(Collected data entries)
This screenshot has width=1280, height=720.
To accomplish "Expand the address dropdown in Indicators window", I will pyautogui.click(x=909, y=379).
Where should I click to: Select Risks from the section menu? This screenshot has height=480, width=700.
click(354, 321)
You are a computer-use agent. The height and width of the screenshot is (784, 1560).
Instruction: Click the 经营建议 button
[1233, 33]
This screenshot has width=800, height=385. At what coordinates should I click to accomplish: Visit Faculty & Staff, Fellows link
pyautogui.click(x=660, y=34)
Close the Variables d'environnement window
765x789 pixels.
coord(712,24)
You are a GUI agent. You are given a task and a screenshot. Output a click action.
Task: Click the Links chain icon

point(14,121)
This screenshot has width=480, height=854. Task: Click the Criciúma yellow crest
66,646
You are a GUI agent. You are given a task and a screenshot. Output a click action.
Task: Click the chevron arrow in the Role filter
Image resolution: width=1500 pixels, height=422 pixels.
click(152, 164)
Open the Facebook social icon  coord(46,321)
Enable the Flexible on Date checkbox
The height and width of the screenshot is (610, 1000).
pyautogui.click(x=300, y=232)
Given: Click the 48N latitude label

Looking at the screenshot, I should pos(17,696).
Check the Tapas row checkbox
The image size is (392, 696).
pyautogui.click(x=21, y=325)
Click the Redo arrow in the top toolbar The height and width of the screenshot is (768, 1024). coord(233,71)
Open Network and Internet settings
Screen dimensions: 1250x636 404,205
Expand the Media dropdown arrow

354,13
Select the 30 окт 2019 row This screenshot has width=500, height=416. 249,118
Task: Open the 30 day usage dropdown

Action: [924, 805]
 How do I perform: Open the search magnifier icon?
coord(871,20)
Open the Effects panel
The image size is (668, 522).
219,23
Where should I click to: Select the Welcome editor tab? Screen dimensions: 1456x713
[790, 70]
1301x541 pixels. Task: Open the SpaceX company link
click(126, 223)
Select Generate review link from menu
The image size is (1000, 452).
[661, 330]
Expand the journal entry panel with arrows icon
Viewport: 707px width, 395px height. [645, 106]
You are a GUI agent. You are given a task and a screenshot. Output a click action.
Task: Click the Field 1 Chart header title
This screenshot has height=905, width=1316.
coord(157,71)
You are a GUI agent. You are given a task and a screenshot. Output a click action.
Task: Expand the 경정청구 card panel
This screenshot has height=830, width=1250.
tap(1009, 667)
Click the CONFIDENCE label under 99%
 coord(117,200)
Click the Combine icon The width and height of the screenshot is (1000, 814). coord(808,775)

WHAT IS EXPECTED:
Each entry should be retyped exactly as given.

EXERCISE OUTPUT:
This screenshot has width=1280, height=720.
To accomplish "Expand the address dropdown in Indicators window", I will pyautogui.click(x=909, y=379).
Where should I click to: Select Risks from the section menu? This screenshot has height=480, width=700.
click(354, 321)
You are a computer-use agent. The height and width of the screenshot is (784, 1560).
Instruction: Click the 经营建议 button
[1233, 33]
This screenshot has width=800, height=385. At what coordinates should I click to accomplish: Visit Faculty & Staff, Fellows link
pyautogui.click(x=660, y=34)
Close the Variables d'environnement window
765x789 pixels.
coord(712,24)
You are a GUI agent. You are given a task and a screenshot. Output a click action.
Task: Click the Links chain icon

point(14,121)
This screenshot has width=480, height=854. Task: Click the Criciúma yellow crest
66,646
You are a GUI agent. You are given a task and a screenshot. Output a click action.
Task: Click the chevron arrow in the Role filter
Image resolution: width=1500 pixels, height=422 pixels.
click(152, 164)
Open the Facebook social icon  coord(46,321)
Enable the Flexible on Date checkbox
The height and width of the screenshot is (610, 1000).
pyautogui.click(x=300, y=232)
Given: Click the 48N latitude label

Looking at the screenshot, I should pos(17,696).
Check the Tapas row checkbox
The image size is (392, 696).
pyautogui.click(x=21, y=325)
Click the Redo arrow in the top toolbar The height and width of the screenshot is (768, 1024). coord(233,71)
Open Network and Internet settings
Screen dimensions: 1250x636 404,205
Expand the Media dropdown arrow

354,13
Select the 30 окт 2019 row This screenshot has width=500, height=416. 249,118
Task: Open the 30 day usage dropdown

Action: [924, 805]
 How do I perform: Open the search magnifier icon?
coord(871,20)
Open the Effects panel
The image size is (668, 522).
219,23
Where should I click to: Select the Welcome editor tab? Screen dimensions: 1456x713
[790, 70]
1301x541 pixels. Task: Open the SpaceX company link
click(126, 223)
Select Generate review link from menu
The image size is (1000, 452).
[661, 330]
Expand the journal entry panel with arrows icon
Viewport: 707px width, 395px height. [645, 106]
You are a GUI agent. You are given a task and a screenshot. Output a click action.
Task: Click the Field 1 Chart header title
This screenshot has height=905, width=1316.
coord(157,71)
You are a GUI agent. You are given a task and a screenshot. Output a click action.
Task: Expand the 경정청구 card panel
This screenshot has height=830, width=1250.
tap(1009, 667)
Click the CONFIDENCE label under 99%
 coord(117,200)
Click the Combine icon The width and height of the screenshot is (1000, 814). coord(808,775)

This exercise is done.